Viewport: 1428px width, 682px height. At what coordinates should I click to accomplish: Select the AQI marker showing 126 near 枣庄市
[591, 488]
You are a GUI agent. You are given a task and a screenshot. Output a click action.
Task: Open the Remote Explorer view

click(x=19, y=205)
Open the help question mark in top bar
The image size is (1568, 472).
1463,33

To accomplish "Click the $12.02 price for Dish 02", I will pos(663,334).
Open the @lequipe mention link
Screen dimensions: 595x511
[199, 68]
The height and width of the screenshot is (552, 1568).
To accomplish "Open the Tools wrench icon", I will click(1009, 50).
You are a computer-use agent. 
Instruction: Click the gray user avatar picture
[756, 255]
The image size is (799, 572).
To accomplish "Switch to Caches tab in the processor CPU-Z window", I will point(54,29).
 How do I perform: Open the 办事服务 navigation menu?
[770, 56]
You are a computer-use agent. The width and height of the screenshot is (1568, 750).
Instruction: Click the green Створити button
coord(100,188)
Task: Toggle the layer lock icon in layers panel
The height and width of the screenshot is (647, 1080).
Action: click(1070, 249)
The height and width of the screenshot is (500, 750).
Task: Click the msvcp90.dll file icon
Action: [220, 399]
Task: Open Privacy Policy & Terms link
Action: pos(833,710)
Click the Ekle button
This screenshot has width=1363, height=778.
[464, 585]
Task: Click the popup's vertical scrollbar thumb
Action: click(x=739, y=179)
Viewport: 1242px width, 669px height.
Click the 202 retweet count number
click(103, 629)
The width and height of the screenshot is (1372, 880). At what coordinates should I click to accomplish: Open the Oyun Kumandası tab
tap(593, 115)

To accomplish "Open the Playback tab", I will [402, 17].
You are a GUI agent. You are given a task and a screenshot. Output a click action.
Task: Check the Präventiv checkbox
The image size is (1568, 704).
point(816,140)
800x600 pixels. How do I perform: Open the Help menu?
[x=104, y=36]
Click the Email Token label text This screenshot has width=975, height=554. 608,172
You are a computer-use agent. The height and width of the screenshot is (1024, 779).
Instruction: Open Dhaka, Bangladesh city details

#### WHAT THE EXERCISE ASKS:
Nothing but the lines from the one containing "The image size is (1568, 704)." through the last line of the data above should be set down, word for word.

#### REPLY:
The image size is (1568, 704).
point(816,140)
800x600 pixels. How do I perform: Open the Help menu?
[x=104, y=36]
Click the Email Token label text This screenshot has width=975, height=554. 608,172
You are a computer-use agent. The height and width of the screenshot is (1024, 779).
Instruction: Open Dhaka, Bangladesh city details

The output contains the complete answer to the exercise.